思えば、今まで一度も自分の想いを蔵馬に告げたことなど無かった。蔵馬は時折、冗談めかして時にその言葉を求めてきたが、はぐらかしてばかりだった。滅多にものをねだったりしないあの蔵馬が………
「おい、いくらだ」
ぐっと指輪を握り締め、飛影はすっくと立ち上がった。老婆は一瞬びっくりしたように小さな目を丸くしたが、すぐににっと笑い、言った。
「高いヨ、そうさなあ………少なくともあんたの持ってる二つの氷泪石と同等の価値はあるカネ」
「な………」
飛影は驚き、思わず首からぶら下げているそれを服の上から庇うように掴んだ。そんな飛影の様子に、老婆は楽しそうにけらけらと笑う。
「どうして解かったって面だネエ、何千年もお宝を扱って商売やってるんだヨ、嗅ぎ分ける鼻くらい持ってるサ」
ひとしきり笑った後、老婆はすっと細めた目で飛影を見上げる。
「どうする、それとこの指輪と、交換するカイ?」
「………………」
飛影は迷った。氷泪石を取るか、指輪を取るか。蔵馬にやるために、この指輪は欲しい。別に他の指輪でも良いのかもしれないが、飛影には、何故かこれ以上蔵馬に相応しいと思えるものは無いような気がした。

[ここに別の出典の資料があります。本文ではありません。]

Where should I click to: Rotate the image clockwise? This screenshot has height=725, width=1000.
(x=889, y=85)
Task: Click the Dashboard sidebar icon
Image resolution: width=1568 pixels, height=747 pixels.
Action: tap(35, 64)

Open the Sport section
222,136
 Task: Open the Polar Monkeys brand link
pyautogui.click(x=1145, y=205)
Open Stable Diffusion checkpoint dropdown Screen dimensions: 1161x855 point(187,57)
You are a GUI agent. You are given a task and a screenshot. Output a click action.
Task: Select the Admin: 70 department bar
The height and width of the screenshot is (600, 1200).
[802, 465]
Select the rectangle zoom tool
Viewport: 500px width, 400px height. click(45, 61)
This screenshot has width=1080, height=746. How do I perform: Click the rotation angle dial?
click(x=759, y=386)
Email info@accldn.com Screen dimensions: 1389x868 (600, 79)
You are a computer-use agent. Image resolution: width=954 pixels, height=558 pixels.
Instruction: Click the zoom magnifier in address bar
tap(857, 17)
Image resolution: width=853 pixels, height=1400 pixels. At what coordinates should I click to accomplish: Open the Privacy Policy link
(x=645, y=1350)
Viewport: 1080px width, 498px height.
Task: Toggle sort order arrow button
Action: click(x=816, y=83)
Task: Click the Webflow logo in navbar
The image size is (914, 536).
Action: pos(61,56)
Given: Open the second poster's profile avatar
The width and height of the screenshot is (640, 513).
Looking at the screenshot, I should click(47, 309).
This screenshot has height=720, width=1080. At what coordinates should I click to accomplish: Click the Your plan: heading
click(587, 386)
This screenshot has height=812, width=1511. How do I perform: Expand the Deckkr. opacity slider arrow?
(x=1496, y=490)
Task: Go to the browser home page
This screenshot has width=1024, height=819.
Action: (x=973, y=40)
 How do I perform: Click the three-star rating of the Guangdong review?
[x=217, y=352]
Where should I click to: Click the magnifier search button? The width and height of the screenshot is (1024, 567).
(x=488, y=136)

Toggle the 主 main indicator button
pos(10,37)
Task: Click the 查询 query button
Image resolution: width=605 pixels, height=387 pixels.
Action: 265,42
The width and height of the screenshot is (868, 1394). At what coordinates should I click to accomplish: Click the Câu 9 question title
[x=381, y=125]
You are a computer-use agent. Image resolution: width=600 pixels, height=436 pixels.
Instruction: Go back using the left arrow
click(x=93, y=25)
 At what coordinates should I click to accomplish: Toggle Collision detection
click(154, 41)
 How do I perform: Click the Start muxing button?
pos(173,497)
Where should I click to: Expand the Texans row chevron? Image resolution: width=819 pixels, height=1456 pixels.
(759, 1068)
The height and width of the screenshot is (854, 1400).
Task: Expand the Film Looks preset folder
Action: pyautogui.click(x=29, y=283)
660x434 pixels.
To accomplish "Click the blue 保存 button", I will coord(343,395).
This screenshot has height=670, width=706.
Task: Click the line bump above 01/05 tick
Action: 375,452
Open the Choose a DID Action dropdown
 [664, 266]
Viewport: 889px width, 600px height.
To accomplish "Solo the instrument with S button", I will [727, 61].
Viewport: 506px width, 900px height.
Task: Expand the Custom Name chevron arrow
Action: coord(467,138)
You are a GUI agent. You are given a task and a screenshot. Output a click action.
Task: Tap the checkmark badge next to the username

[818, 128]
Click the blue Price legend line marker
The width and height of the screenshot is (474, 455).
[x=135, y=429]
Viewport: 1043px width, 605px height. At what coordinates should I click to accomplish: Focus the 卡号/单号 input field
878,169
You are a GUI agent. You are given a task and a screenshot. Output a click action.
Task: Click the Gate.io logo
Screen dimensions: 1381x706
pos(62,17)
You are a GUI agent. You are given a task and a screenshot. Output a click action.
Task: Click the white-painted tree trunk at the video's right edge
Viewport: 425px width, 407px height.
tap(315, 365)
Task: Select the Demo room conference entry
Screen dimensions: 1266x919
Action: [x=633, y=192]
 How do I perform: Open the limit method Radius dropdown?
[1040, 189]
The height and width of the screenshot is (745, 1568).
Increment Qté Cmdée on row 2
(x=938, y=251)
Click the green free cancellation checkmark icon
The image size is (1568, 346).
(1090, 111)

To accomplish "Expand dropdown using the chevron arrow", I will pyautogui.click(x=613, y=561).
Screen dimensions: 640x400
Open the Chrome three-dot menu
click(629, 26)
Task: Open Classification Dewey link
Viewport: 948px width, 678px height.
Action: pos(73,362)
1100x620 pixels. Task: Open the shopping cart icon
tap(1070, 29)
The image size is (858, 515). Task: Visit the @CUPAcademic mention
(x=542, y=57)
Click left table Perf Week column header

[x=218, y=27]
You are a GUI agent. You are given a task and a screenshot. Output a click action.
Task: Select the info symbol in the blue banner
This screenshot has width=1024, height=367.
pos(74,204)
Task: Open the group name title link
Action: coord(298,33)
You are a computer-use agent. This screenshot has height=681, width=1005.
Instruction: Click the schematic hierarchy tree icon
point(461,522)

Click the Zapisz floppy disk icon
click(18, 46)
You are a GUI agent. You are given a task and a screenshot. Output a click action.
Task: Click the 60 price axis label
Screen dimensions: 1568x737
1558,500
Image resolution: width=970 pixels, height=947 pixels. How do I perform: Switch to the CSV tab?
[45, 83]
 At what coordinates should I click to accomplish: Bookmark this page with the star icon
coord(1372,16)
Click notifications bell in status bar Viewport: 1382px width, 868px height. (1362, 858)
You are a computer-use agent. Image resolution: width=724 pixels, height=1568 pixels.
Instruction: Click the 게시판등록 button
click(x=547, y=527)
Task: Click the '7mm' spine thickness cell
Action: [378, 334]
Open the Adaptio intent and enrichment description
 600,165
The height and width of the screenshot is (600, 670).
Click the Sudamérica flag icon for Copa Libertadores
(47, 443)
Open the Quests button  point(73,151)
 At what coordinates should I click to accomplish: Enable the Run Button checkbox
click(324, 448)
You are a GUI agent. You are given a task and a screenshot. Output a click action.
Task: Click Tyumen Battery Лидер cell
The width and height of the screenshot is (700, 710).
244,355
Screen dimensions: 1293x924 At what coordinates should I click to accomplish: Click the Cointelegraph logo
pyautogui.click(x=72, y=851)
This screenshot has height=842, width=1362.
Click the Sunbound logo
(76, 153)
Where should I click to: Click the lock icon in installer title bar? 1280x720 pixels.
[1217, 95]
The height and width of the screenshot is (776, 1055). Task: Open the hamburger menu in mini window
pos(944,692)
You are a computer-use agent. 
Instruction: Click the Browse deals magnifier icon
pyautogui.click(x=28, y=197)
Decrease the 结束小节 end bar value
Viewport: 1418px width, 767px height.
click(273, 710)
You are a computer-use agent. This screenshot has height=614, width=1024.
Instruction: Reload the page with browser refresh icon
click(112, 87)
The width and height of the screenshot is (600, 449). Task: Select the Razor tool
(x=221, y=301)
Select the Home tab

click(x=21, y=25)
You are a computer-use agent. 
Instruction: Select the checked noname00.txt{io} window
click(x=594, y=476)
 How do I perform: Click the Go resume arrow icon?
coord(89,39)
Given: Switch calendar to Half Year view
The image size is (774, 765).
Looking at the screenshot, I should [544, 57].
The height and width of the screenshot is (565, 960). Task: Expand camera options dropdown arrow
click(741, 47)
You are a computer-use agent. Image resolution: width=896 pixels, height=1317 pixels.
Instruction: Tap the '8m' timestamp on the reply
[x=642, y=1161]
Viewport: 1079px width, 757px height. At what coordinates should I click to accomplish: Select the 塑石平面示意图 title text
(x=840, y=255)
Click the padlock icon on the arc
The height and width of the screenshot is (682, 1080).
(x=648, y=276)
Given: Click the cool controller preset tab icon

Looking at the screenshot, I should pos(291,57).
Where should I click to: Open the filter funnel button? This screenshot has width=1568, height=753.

僅かに青い、銀色のそれ。見つめていると吸い込まれそうになる、その魔性の輝き。
蔵馬に似ている。
あの時立ち止まったのは、無意識にそう感じたせいかもしれない。
だが、氷泪石と引き換えにはできない。自分の分だけならまだしも、雪菜の分まで………
氷泪石は……しかも、氷女が子を産むときに流したそれは、特に価値が高く滅多に手に入らない伝説級の代物だ。それ二つ分……代わりの宝を手に入れるには何千年を要するだろう。
「随分と迷ってるみたいだネェ」
ぽりぽりと長い爪で額を掻いてから、老婆は椅子に座り直した。
「仕方ない、大サービス。その二つの氷泪石を担保にして、三日以内にもう一つの指輪を探してきてくれたら、両方アンタにやるヨ」
「何………?」
どういうことだ、と飛影は鋭い瞳を老婆に向けた。
「アタシが作った指輪は二つ。そのうち一つはある場所で落としてしまってネェ。それを見つけてくれば、二つの指輪は両方アンタのもの、氷泪石もちゃんと返す。見つけられなかったら指輪はやれないし氷泪石もアタシのもの。どちらかが大儲け、どちらかが大損するってわけだ」
「………俺が見つけられないと確信しての交渉か」
ちっと舌打ちする飛影に、老婆はおかしそうにけらけらと笑った。
「そりゃァ、今まで誰に頼んだって見つからなかったんだからネェ」
だからアンタにもきっと無理だろうさ、と笑う老婆に、飛影はきっと唇を噛み締めた。
「おい」
ばっと顔の前に突き出された右腕に、老婆が驚いて身を退いた。そこに握られているのは、淡く光を放つ二つの氷泪石。老婆の目がにっと細められた。
「行くんだね。見つからないかもしれないんだヨ」
「なめるな、俺を誰だと思っている」
「……確かに、邪眼があれば見つけ出すのは簡単だろうネェ」
「?」
老婆の言葉にひっかかりを覚えた飛影が、その意味を問おうとする間もなく老婆がさっと飛影の右手から氷泪石を掠め取った。その素早さに飛影も唖然とする。
「もう返却はできないヨ、男に二言は無いだろう?なァに、三日経つまでは他の誰かに売っぱらったりしないから、さっさと行ってきナ。アタシが指輪を落としたのは虚士(きょし)の谷だからネ」
「なっ……」
その名を聞いて驚愕の表情を浮かべる飛影に、老婆はひらひらと手を振った。